The company has submitted data from a large multicenter effectiveness study to the FDA for review. "If approved for detecting these seizures, physicians will be able to review the data and take better, more targeted action," says Dr. Cavazos. "This is data they've never had access to before."

Price: Not yet commercially available. A phase 3 clinical trial is currently underway to test the effectiveness of the system. Another smaller trial comparing the system's ability to detect seizures to observations by neurologists began earlier this year, with preliminary results expected in 2016.

SeizAlarm

This app uses an iPhone or Apple Watch to send a request for help to emergency contacts when a seizure occurs. It also has a log function that keeps track of seizure activity. Users can set the watch either to request immediate help or to issue a delayed warning, designed for individuals who experience simple partial seizures that do not typically result in a convulsive event. If an episode becomes more serious and the user has not disabled the warning after a pre-specified period of time, the device sends out an alert to emergency contacts via text, email, and phone with the user's GPS coordinates.

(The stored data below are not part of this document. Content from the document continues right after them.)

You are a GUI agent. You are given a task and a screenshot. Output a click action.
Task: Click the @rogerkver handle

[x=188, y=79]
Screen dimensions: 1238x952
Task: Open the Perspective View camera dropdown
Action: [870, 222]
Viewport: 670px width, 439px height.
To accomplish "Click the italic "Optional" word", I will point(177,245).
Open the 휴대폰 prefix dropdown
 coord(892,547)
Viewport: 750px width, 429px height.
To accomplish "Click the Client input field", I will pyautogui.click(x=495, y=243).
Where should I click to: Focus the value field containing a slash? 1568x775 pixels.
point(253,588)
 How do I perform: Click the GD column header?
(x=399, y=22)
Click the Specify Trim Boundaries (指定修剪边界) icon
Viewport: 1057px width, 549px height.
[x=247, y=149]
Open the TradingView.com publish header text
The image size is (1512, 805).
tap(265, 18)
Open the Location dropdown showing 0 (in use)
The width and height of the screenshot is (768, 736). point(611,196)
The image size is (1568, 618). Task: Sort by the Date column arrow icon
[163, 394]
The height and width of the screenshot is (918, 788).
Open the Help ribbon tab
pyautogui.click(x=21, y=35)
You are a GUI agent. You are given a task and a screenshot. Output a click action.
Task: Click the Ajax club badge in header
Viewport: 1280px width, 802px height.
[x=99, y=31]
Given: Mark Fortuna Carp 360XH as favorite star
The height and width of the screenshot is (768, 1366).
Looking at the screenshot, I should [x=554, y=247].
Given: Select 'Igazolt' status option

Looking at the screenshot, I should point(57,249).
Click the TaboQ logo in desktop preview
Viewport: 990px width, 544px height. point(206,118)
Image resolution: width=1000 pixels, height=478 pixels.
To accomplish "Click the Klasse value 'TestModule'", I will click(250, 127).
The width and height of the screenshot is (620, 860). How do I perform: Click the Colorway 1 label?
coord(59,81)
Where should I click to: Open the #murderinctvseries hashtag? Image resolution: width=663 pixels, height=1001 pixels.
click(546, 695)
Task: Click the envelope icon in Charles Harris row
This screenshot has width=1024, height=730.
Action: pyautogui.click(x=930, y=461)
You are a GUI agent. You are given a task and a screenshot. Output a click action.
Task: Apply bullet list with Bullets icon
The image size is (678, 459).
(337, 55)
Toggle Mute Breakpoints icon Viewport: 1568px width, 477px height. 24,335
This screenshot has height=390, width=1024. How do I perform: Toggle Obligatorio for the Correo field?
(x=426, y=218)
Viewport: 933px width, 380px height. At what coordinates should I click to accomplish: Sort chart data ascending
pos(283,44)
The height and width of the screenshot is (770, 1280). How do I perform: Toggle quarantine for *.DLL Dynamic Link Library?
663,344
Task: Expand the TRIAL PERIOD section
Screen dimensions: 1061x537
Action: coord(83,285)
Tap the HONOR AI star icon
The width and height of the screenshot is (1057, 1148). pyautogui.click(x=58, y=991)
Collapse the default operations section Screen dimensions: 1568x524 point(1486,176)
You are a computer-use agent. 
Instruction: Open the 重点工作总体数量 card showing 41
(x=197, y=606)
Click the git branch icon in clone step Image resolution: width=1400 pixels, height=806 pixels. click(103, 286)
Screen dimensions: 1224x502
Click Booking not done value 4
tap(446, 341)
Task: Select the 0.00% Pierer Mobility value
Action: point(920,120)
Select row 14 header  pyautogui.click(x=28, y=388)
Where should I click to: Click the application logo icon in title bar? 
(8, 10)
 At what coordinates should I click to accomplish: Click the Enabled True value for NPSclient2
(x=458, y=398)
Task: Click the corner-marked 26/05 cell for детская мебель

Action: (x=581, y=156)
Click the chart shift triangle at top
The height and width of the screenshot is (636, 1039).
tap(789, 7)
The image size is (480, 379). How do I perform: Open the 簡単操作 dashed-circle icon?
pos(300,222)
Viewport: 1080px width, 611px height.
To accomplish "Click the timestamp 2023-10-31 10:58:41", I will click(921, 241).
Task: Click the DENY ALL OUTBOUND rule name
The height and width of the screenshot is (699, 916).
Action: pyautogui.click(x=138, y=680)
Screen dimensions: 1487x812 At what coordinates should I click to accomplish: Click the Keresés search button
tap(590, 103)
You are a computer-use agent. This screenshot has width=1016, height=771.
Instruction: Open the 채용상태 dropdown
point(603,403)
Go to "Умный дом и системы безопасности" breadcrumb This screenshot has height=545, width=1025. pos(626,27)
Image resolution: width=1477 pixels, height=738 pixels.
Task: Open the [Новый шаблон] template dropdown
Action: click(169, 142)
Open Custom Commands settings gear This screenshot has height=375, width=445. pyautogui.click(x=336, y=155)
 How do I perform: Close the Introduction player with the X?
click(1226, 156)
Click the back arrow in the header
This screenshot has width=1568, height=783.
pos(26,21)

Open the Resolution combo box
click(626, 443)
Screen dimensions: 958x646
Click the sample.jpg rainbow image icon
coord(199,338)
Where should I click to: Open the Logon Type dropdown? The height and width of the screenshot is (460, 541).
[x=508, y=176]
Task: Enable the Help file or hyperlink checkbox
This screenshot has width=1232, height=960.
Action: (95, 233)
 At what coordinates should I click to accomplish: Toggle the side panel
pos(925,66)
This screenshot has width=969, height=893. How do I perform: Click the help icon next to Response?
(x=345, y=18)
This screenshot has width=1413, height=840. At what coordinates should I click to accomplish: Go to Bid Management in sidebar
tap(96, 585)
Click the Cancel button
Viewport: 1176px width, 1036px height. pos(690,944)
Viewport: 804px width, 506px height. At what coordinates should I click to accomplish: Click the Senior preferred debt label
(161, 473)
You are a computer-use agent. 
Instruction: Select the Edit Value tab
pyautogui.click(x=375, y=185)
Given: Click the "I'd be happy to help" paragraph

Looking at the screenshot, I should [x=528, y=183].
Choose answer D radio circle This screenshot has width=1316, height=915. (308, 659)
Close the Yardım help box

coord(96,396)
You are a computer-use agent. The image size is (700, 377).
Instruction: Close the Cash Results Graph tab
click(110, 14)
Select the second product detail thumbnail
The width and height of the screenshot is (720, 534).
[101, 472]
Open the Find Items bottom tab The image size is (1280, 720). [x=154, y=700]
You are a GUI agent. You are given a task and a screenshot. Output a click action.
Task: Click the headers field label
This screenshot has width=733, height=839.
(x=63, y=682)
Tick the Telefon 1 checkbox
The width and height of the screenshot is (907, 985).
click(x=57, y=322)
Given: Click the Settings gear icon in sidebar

Price: Free on the Apple app store, including a help request service for a limited period of time, after which the service will be available on a subscription basis for a yet-to-be determined monthly fee. In the near future, SeizAlarm will also use the iPhone's motion sensors to detect convulsions, and will send out requests for help automatically if the wearer suffers an unexpected convulsive seizure. 

The SmartWatch

Developed by Smart Monitor, a startup in San Jose, CA, in 2012, the SmartWatch alerts patients and family members to a seizure. More than 60 percent of the devices are worn by patients under the age of 21, and many families report that the watch helps track nocturnal seizures, which often go undetected. The company is currently sponsoring clinical trials in hopes of obtaining FDA approval for seizure detection.

Price: $149 for the Silver model with a one-time activation fee, plus a $19.99 monthly subscription fee. $199 for the Gold version, which includes GPS, alerts to more than one person, and a medication reminder function, plus a $29.99 subscription fee.